Figure 4: Synthesized single-strand RNA oligonucleotides knock down KRT14 expression across two cell types. (A) Synthesized ssRNAs with phosphorothioate bonds on the first two and last two bases administered via lipofection to HaCat cells at varying concentrations. ARL-Oligo-ARL refers to a ssRNA with two hnRNPA1 recruiting loops on either side of the targeting domain. ARL-Oligo is composed of a single hnRNPA1 recruiting loop fused to the 5’ end of an RNA targeting sequence. A previously validated siRNA against KRT14 was used as a positive control at each concentration. Cells were harvested 48 hours post lipofection and fold change was determined relative to a lipofectamine carrier only control. (B) The single ARL-Oligo ssRNA and siRNA targeting KRT14 were lipofected into SCC9 cells. As previously, cells were harvested 48 hours post lipofection and fold change was determined relative to a lipofectamine carrier only control. Three replicates were performed in each experiment. Error bars show standard deviation between replicates. A Student’s t-test was used to determine significance.
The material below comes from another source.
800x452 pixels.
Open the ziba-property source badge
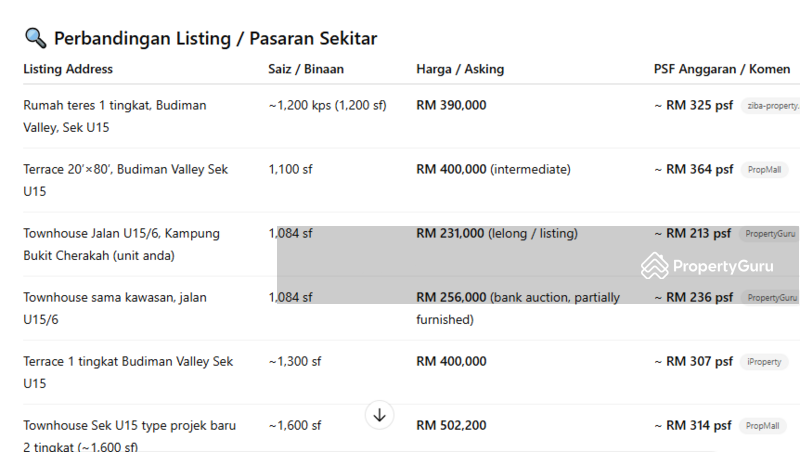click(771, 106)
Figure 5: AROs show a functional phenotype in a cancer invasion model. (A) As previously, siRNA targeting KRT14 and an ssRNA ARO with a single hnRNPA1 recruiting loop fused to the 5’ end of a KRT14 targeting oligo were administered at 100 nM via lipofection in SCC9 cells and grown for 48 hours. 20,000 cells were seeded inside a matrigel-coated transwell for a Boyden chamber invasion assay and allowed to migrate through the pores to the other side of the membrane for 24 hours. Cells were then stained with crystal violet and invading cells were imaged and counted. Two replicates were preformed of this experiment. Error bars show standard deviation between replicates. A Student’s t test was used to determine significance. (B)Representative images of crystal violet stained invading cells in each condition. (C) Protein abundance of KRT14 in cells lipofected with either ARO (ssRNA ARL-Oligo) or anti-KRT14 siRNA at a final concentration of 100 nM. Each condition was performed in triplicate and total protein was harvested 48 hours after lipofection. Western blots were preformed using KRT14 mouse primary antibody and an anti-mouse HRP conjugated secondary antibody, and total protein load using a stain free gel was used as a loading control for normalization.